• AIM
Render all the lines of the rows below as a Markdown table with two columns, No and Line. Number each line in No, and leave out blank lines.

Stored dataset items:
╭──

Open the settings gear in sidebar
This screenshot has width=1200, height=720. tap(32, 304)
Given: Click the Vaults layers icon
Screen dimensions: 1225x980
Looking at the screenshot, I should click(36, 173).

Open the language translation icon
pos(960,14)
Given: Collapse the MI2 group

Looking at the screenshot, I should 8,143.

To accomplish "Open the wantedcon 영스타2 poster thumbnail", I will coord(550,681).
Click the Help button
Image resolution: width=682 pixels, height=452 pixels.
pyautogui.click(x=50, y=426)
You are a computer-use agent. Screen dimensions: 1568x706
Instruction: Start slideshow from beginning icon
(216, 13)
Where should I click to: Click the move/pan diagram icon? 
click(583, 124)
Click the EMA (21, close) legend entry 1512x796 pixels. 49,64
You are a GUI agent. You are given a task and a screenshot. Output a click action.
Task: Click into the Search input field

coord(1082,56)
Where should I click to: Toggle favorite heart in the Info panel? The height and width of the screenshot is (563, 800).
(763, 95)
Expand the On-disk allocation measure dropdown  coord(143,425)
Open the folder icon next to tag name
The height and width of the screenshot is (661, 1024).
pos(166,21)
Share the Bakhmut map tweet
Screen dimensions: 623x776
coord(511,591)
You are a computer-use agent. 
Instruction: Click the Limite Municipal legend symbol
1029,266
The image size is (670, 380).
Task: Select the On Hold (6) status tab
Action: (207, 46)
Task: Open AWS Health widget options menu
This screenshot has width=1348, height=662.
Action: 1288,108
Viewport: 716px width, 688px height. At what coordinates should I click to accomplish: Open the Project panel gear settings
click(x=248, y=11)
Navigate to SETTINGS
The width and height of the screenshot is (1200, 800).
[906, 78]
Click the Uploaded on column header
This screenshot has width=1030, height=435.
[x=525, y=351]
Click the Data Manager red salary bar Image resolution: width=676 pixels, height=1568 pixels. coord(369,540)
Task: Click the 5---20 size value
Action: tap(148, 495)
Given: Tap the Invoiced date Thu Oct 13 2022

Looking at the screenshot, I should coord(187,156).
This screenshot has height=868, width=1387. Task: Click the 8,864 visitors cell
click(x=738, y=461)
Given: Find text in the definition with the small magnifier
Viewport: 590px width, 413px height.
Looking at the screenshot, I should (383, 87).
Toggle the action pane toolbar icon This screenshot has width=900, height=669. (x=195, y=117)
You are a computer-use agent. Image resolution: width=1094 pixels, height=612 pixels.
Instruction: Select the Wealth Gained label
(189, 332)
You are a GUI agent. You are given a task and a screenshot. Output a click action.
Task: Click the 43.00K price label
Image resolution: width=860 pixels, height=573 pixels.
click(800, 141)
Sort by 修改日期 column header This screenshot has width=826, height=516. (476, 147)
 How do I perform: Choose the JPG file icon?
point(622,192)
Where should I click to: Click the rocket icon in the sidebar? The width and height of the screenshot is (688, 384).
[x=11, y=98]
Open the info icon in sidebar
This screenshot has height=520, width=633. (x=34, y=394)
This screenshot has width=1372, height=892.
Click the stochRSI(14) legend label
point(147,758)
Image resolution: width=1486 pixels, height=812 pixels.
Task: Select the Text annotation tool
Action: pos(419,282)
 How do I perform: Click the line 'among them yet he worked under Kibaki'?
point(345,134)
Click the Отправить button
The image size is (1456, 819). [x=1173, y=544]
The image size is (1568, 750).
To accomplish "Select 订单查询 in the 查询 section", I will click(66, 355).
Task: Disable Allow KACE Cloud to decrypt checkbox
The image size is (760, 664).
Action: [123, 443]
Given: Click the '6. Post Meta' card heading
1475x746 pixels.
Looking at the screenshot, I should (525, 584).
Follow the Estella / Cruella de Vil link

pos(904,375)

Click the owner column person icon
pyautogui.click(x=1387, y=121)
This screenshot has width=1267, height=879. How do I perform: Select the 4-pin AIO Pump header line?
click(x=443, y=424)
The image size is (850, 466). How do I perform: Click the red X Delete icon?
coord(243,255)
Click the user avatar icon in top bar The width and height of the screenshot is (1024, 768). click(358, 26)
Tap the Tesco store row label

╰──

• CORRECT RESULT
| No | Line |
|---|---|
| 1 | Open the settings gear in sidebar |
| 2 | This screenshot has width=1200, height=720. tap(32, 304) |
| 3 | Given: Click the Vaults layers icon |
| 4 | Screen dimensions: 1225x980 |
| 5 | Looking at the screenshot, I should click(36, 173). |
| 6 | Open the language translation icon |
| 7 | pos(960,14) |
| 8 | Given: Collapse the MI2 group |
| 9 | Looking at the screenshot, I should 8,143. |
| 10 | To accomplish "Open the wantedcon 영스타2 poster thumbnail", I will coord(550,681). |
| 11 | Click the Help button |
| 12 | Image resolution: width=682 pixels, height=452 pixels. |
| 13 | pyautogui.click(x=50, y=426) |
| 14 | You are a computer-use agent. Screen dimensions: 1568x706 |
| 15 | Instruction: Start slideshow from beginning icon |
| 16 | (216, 13) |
| 17 | Where should I click to: Click the move/pan diagram icon?  |
| 18 | click(583, 124) |
| 19 | Click the EMA (21, close) legend entry 1512x796 pixels. 49,64 |
| 20 | You are a GUI agent. You are given a task and a screenshot. Output a click action. |
| 21 | Task: Click into the Search input field |
| 22 | coord(1082,56) |
| 23 | Where should I click to: Toggle favorite heart in the Info panel? The height and width of the screenshot is (563, 800). |
| 24 | (763, 95) |
| 25 | Expand the On-disk allocation measure dropdown  coord(143,425) |
| 26 | Open the folder icon next to tag name |
| 27 | The height and width of the screenshot is (661, 1024). |
| 28 | pos(166,21) |
| 29 | Share the Bakhmut map tweet |
| 30 | Screen dimensions: 623x776 |
| 31 | coord(511,591) |
| 32 | You are a computer-use agent.  |
| 33 | Instruction: Click the Limite Municipal legend symbol |
| 34 | 1029,266 |
| 35 | The image size is (670, 380). |
| 36 | Task: Select the On Hold (6) status tab |
| 37 | Action: (207, 46) |
| 38 | Task: Open AWS Health widget options menu |
| 39 | This screenshot has width=1348, height=662. |
| 40 | Action: 1288,108 |
| 41 | Viewport: 716px width, 688px height. At what coordinates should I click to accomplish: Open the Project panel gear settings |
| 42 | click(x=248, y=11) |
| 43 | Navigate to SETTINGS |
| 44 | The width and height of the screenshot is (1200, 800). |
| 45 | [906, 78] |
| 46 | Click the Uploaded on column header |
| 47 | This screenshot has width=1030, height=435. |
| 48 | [x=525, y=351] |
| 49 | Click the Data Manager red salary bar Image resolution: width=676 pixels, height=1568 pixels. coord(369,540) |
| 50 | Task: Click the 5---20 size value |
| 51 | Action: tap(148, 495) |
| 52 | Given: Tap the Invoiced date Thu Oct 13 2022 |
| 53 | Looking at the screenshot, I should coord(187,156). |
| 54 | This screenshot has height=868, width=1387. Task: Click the 8,864 visitors cell |
| 55 | click(x=738, y=461) |
| 56 | Given: Find text in the definition with the small magnifier |
| 57 | Viewport: 590px width, 413px height. |
| 58 | Looking at the screenshot, I should (383, 87). |
| 59 | Toggle the action pane toolbar icon This screenshot has width=900, height=669. (x=195, y=117) |
| 60 | You are a computer-use agent. Image resolution: width=1094 pixels, height=612 pixels. |
| 61 | Instruction: Select the Wealth Gained label |
| 62 | (189, 332) |
| 63 | You are a GUI agent. You are given a task and a screenshot. Output a click action. |
| 64 | Task: Click the 43.00K price label |
| 65 | Image resolution: width=860 pixels, height=573 pixels. |
| 66 | click(800, 141) |
| 67 | Sort by 修改日期 column header This screenshot has width=826, height=516. (476, 147) |
| 68 |  How do I perform: Choose the JPG file icon? |
| 69 | point(622,192) |
| 70 | Where should I click to: Click the rocket icon in the sidebar? The width and height of the screenshot is (688, 384). |
| 71 | [x=11, y=98] |
| 72 | Open the info icon in sidebar |
| 73 | This screenshot has height=520, width=633. (x=34, y=394) |
| 74 | This screenshot has width=1372, height=892. |
| 75 | Click the stochRSI(14) legend label |
| 76 | point(147,758) |
| 77 | Image resolution: width=1486 pixels, height=812 pixels. |
| 78 | Task: Select the Text annotation tool |
| 79 | Action: pos(419,282) |
| 80 |  How do I perform: Click the line 'among them yet he worked under Kibaki'? |
| 81 | point(345,134) |
| 82 | Click the Отправить button |
| 83 | The image size is (1456, 819). [x=1173, y=544] |
| 84 | The image size is (1568, 750). |
| 85 | To accomplish "Select 订单查询 in the 查询 section", I will click(66, 355). |
| 86 | Task: Disable Allow KACE Cloud to decrypt checkbox |
| 87 | The image size is (760, 664). |
| 88 | Action: [123, 443] |
| 89 | Given: Click the '6. Post Meta' card heading |
| 90 | 1475x746 pixels. |
| 91 | Looking at the screenshot, I should (525, 584). |
| 92 | Follow the Estella / Cruella de Vil link |
| 93 | pos(904,375) |
| 94 | Click the owner column person icon |
| 95 | pyautogui.click(x=1387, y=121) |
| 96 | This screenshot has width=1267, height=879. How do I perform: Select the 4-pin AIO Pump header line? |
| 97 | click(x=443, y=424) |
| 98 | The image size is (850, 466). How do I perform: Click the red X Delete icon? |
| 99 | coord(243,255) |
| 100 | Click the user avatar icon in top bar The width and height of the screenshot is (1024, 768). click(358, 26) |
| 101 | Tap the Tesco store row label |